So, our NT scan results are in. Our u/s is absolutely perfect - no markers for Down's, etc. Everything looks beautiful.
My bloodwork however tells another story I guess. I'm 34, so I know that due to my age I've got somewhat of a bigger risk of issues than someone in their 20's. My doctor called me today and told me that I went from a .5% risk, to an "elevated" risk of 2% of having a baby with Down's Syndrome. I have no family history of it, nor does my husband.

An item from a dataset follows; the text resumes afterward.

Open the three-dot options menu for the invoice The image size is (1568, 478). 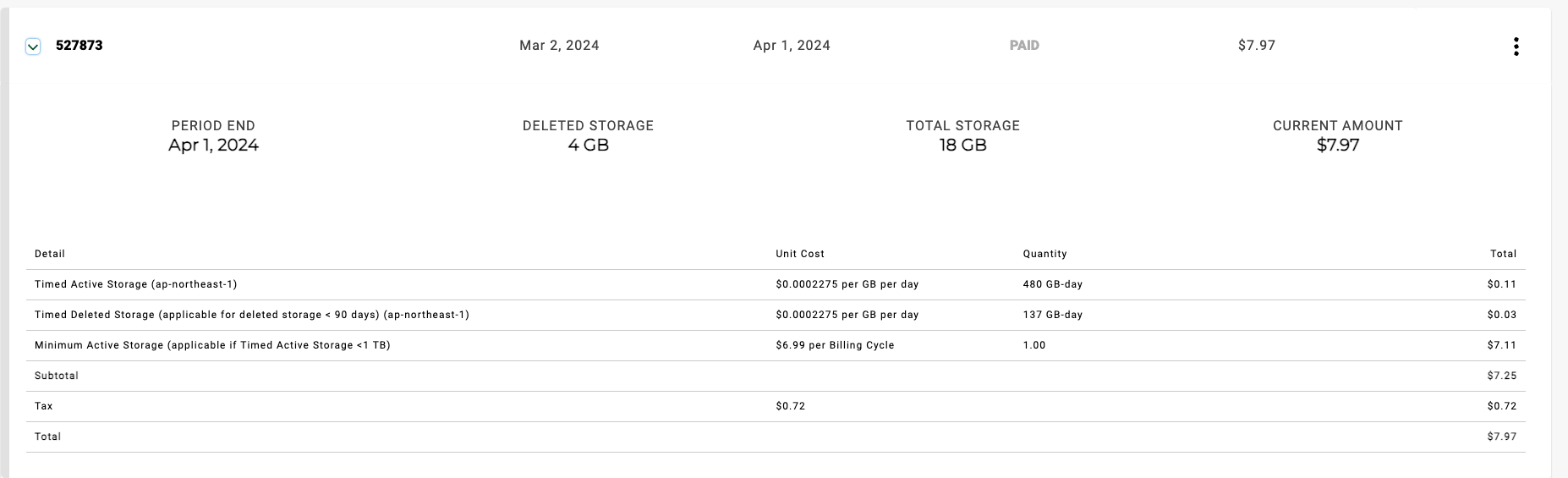pyautogui.click(x=1516, y=47)
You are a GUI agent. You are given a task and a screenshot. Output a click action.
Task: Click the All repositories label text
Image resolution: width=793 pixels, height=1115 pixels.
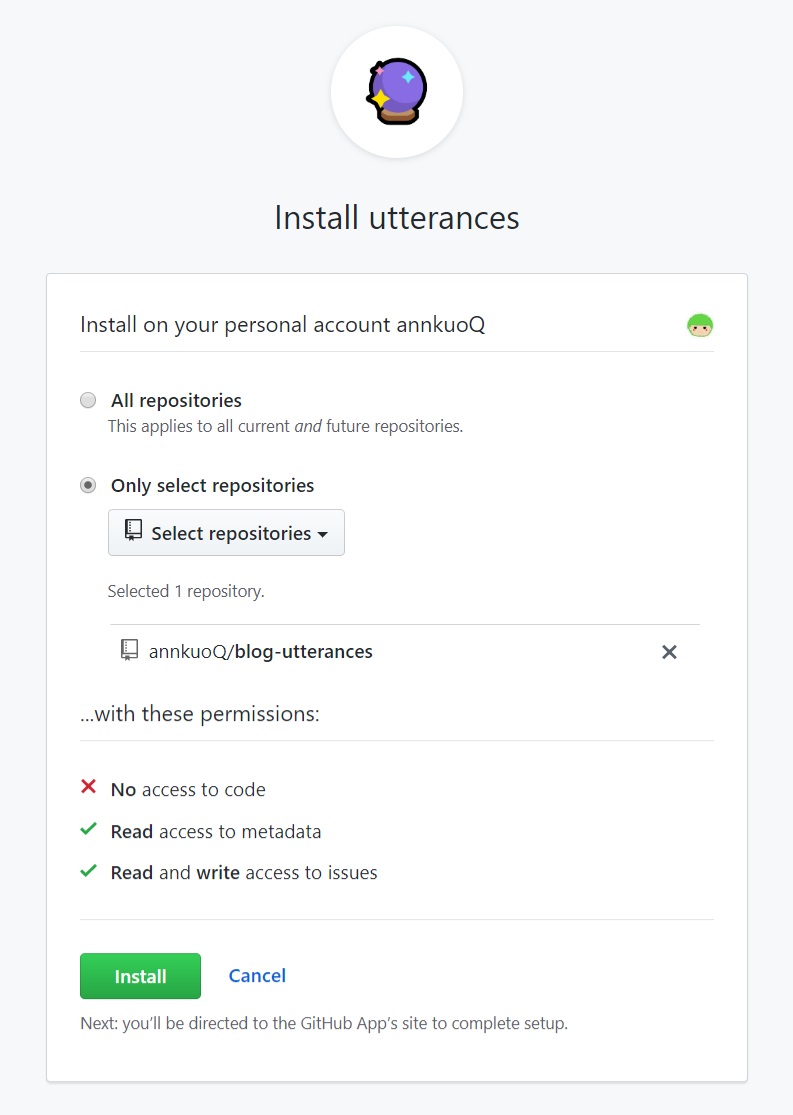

She's got me scheduled for a 2nd level u/s to further look into things. I'm really trying to focus on the 98% chance I have of a healthy "normal" baby. The worst part honestly is that she called me while I was in my lunch/prep period at school, and then I had to back in to class and teach 8th graders - 3 of whom have extreme special needs. The last thing she said to me was "I don't want you to panic." Um, okay.
I know I shouldn't completely freak out, but I wasn't prepared to hear that my baby looks fantastic on screen and not perfect on paper.
Are ANY of you in the same boat?
Re: NT Scan results have me panicked
did she give you your numbers?
1:300
1:1200?
I'm assuming when she said 2% she meant the same as 1:50
OP- really don't let it worry you. While that's "elevated", like you said, there's still a 98% chance everything is perfect with your baby. I hope the next u/s shows you wonderful results and you can stop worrying (well, ok, I know that's never going to happen- but at least about this).
ETA: Oops! Left out an important # there...
Exactly. And even better than that - the 2% isn't a 2% chance of Downs. It's a 2% chance of being that 1 in 50.
Yep - it's 1:50 based solely on bloodwork.
After asking around to a few friends, and friends of friends, it seems that quite a few of them have had similar experiences, that all ended with healthy births. I'm hoping the same for me.
Gymnst - thanks for posting that it's a 2% chance of being that 1 in 50. I hadn't thought of it that way. I think I might have exhaled for the first time since 11:15am today.
Thanks for the kind words ladies!
Very similar story to what happened to me the first time with DS. Our risk came back at 1:120. We were referred to a genetic counselor and a perinatologist to perform a level II u/s. The genetic counselor was awesome, and our level II u/s came back normal. After the u/s, they adjusted our risk to 1:240. However, we still elected to go through with an amnioscentesis. It was quick and painless. Within three days, we had our FISH test back which showed totally normal results, and then the final results were back in a few weeks.
I'll be honest with you, it was an extremely stressful period of time for us. We told no one about it, not even family, because we wanted no input or "well-meaning" comments. My husband works in OB, and we made the decision to move forward with invasive testing because we wanted to be totally prepared for any and all outcomes. It was the right decision for us. But, it was our decision.
I also felt so much more comfortable with the perinatologist when discussing our options. I remember asking her how common amnios were, and she said to me, well, if you have one today, you'll be my fifth one today. I trusted her and her opinion, and that helped us decide what to do next.
I wish you all the best as you evaluate your options. Just remember that it's your decision to make (including your DH), and no one elses.
My doctor told me the blood work tends to have a lot of false positives too.
Try not to stress too much (easier said than done, I know!)
This made me feel SO much better. I know that doctors have an obligation to give it to you straight, and I'm by no means upset with my OB, but it was like the sky turned black while I was on the phone with her. I've got my Level II u/s set up for 12/17, which now seems an eternity away, but I'm doing my best to keep a positive outlook. Keep me posted on your appointment!